21st Century Holding Targeted by Florida Insurer

November 1, 2009

Homeowners Choice, Inc., a Florida-only homeowners insurance company founded in 2006, has sent a letter to the board of directors of 21st Century Holding Co. proposing a merger between the two companies.

In an Oct. 12 letter addressed to Bruce Simberg, board chairman of 21st Century, Homeowners Choice Board Chairman Paresh Patel proposed a cash and stock deal worth about $40 million.

Clearwater-based Homeowners Choice Inc. (HCI) writes homeowners, condominium owners and tenants insurance in Florida only.

Lauderdale Lakes, Fla.-based 21st Century, through its subsidiaries Federated National Insurance Co. and American Vehicle Insurance Co., underwrites standard and non-standard personal automobile insurance, flood insurance, general liability insurance, mobile home insurance and homeowners’ property and casualty insurance in Florida.

In addition, the company is authorized to underwrite commercial general liability insurance in Arkansas, California, Georgia, Kentucky, Maryland, Missouri, Nevada, South Carolina and Virginia as a surplus lines carrier and in Texas, Louisiana and Alabama as an admitted carrier.

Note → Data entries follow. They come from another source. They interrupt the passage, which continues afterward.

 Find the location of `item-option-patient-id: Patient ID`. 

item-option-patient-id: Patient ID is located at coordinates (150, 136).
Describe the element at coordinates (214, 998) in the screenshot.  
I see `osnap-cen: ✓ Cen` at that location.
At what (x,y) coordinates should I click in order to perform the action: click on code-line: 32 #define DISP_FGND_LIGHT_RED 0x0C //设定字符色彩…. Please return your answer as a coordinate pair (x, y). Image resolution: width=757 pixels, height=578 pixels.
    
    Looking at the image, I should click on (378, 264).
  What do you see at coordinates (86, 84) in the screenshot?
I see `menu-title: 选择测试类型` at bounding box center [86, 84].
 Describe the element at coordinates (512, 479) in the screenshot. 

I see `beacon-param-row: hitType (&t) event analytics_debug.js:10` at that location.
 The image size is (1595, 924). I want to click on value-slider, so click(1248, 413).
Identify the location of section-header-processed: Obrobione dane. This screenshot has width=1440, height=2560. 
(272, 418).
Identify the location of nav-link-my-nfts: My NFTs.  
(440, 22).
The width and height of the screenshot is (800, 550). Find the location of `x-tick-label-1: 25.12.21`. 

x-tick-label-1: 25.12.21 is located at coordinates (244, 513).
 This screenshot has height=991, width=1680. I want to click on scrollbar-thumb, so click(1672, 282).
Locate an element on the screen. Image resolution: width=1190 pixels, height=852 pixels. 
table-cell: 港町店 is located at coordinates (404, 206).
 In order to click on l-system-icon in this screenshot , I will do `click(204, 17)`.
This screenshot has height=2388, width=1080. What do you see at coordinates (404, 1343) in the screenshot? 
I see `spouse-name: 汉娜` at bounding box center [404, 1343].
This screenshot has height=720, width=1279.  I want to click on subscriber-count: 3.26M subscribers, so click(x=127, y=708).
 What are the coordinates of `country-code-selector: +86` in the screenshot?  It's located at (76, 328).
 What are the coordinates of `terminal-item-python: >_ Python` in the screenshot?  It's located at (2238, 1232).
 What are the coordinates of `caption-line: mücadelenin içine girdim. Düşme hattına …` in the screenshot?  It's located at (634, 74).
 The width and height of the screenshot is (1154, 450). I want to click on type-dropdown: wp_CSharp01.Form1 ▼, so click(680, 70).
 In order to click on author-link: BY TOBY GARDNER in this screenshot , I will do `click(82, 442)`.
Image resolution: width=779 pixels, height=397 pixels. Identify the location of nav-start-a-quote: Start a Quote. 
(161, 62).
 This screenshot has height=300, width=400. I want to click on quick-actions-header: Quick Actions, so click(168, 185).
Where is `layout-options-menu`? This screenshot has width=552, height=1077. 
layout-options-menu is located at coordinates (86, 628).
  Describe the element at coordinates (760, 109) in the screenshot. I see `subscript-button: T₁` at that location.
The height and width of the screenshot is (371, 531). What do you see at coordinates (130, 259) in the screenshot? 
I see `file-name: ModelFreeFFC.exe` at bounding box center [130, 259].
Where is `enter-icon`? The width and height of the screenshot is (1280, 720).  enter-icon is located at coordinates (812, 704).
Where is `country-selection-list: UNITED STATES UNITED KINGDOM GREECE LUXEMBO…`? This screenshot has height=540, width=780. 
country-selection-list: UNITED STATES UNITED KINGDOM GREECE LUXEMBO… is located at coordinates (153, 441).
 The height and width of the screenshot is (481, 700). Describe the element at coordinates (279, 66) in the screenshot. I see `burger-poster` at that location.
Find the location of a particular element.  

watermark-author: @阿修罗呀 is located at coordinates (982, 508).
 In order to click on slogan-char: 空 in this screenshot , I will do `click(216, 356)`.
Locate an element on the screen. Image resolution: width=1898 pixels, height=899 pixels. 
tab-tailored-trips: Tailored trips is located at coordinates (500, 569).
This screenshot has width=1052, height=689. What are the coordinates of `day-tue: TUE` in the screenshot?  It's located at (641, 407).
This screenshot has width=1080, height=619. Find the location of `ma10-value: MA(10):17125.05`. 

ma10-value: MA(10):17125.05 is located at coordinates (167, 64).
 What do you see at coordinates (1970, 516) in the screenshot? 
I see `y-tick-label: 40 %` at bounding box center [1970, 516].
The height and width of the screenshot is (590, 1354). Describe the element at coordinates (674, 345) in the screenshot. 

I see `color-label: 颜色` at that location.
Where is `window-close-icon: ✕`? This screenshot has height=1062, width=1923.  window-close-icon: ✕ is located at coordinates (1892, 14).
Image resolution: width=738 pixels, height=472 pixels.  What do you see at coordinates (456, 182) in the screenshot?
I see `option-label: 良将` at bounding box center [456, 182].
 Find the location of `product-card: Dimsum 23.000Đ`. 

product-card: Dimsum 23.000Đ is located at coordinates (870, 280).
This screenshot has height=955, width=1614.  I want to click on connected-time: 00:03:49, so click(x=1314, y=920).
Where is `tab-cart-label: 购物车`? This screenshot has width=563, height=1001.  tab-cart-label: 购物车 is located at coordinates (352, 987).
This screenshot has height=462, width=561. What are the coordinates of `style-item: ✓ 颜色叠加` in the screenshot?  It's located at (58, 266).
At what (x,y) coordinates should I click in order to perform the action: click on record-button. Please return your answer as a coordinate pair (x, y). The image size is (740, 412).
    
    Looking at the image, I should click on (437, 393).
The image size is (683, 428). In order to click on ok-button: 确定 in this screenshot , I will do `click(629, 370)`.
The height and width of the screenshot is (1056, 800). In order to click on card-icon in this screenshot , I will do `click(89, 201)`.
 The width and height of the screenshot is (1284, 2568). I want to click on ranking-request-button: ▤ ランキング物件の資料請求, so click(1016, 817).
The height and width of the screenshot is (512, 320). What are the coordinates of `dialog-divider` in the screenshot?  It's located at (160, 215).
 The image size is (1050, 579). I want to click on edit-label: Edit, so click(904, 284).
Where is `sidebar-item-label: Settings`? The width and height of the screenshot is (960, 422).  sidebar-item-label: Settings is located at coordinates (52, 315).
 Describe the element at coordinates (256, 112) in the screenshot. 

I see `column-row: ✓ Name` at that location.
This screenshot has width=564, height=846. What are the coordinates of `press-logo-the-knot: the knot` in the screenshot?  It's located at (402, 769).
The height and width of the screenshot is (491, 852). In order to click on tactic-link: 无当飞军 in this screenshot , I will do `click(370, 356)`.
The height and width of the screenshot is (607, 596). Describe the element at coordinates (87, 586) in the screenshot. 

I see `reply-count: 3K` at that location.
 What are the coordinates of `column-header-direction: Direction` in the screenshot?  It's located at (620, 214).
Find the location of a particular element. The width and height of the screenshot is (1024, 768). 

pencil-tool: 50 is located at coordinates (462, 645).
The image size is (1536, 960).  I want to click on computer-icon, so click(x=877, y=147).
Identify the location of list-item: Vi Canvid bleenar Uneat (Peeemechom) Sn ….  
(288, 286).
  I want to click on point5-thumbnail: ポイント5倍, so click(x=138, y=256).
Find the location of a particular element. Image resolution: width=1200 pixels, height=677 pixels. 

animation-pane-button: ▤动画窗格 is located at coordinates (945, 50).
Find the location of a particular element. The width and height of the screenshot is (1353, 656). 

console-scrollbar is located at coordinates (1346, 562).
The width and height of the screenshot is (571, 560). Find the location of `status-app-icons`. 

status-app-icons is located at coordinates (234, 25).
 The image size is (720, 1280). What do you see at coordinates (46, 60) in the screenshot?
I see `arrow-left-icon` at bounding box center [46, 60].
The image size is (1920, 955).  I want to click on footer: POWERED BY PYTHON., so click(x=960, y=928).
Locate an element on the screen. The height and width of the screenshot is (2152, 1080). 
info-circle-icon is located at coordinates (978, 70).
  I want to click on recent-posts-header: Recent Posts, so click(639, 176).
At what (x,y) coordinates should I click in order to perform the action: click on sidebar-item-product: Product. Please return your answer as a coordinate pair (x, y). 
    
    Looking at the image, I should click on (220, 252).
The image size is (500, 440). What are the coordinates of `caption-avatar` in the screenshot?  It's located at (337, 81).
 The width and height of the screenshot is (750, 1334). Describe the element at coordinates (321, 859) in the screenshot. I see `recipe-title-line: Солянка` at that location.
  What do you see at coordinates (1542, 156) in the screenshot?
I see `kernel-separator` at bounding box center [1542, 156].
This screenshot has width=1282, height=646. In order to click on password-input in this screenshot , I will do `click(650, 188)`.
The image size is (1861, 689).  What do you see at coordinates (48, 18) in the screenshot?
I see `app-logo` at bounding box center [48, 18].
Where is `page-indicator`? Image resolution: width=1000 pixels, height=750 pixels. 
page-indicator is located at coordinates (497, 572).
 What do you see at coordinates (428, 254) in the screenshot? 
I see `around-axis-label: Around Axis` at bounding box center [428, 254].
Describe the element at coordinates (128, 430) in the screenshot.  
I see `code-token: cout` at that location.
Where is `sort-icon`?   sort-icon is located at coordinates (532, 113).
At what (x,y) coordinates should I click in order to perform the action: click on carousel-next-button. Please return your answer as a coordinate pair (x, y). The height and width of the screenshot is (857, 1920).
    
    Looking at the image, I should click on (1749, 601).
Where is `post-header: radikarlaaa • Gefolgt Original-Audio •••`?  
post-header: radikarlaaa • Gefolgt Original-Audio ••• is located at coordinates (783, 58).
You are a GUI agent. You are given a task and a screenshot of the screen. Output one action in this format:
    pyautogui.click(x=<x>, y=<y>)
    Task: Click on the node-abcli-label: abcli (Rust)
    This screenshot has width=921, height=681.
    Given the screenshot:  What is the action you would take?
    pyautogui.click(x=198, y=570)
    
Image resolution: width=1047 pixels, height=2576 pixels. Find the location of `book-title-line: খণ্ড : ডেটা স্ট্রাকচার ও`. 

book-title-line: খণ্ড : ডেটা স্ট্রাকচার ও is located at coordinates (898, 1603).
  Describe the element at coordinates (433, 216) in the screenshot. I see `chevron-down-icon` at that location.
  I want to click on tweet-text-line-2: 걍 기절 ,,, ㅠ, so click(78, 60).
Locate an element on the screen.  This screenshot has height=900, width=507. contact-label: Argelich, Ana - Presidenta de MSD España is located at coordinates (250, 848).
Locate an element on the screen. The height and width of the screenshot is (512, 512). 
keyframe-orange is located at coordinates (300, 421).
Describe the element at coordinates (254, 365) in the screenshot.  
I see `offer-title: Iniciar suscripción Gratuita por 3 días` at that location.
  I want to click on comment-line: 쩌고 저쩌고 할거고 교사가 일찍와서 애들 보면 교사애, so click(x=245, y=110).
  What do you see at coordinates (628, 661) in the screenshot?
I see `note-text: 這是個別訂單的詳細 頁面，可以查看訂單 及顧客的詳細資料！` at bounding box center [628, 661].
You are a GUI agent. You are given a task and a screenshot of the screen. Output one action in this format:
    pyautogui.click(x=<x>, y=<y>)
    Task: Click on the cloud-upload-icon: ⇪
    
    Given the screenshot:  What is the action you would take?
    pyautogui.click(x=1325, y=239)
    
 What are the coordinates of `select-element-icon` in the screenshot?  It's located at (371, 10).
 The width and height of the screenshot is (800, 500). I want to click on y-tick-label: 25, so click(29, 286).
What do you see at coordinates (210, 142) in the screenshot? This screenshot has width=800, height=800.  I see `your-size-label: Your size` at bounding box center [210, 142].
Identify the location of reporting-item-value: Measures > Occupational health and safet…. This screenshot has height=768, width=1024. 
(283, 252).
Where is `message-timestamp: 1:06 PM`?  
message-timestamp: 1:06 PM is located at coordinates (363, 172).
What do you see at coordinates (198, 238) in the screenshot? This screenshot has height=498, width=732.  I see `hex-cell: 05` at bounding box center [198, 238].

American Vehicle has applications pending to be a surplus lines carrier in additional states.

The Oct. 12 letter from HCI follows earlier communications between Patel and Simberg in which Simberg indicated that if Patel was serious he should make a formal offer for the 21st Century board to consider. On Aug. 20, Patel made an offer that was rejected by 21st Century on Sept. 4. Patel wrote that the rejection was disappointing “because any serious consideration of our proposal should have entailed at least one conversation between the two companies” about the benefits of a merger of the two firms.

In his most recent letter, Patel renewed his earlier $40 million offer and outlined what he believes the benefits of a merger would be.

Patel told Simberg that a main benefit would be that the two could expand and be profitable together. 21st Century has a number of licenses for other lines of businesses and other states, while HCI has focused on the Florida homeowners’ insurance market. Patel said 21st Century’s licenses coupled with HCI’s cash and marketing capability “would enhance the growth of these business lines and territories.”

Shareholders would also benefit, he contended. Combined, the companies would have a value in excess of $120 million.

HCI says it has the cash on hand for the deal so the proposed offer would contain no financing contingency. Patel said the company made its offer known publicly to encourage 21st Century take it seriously.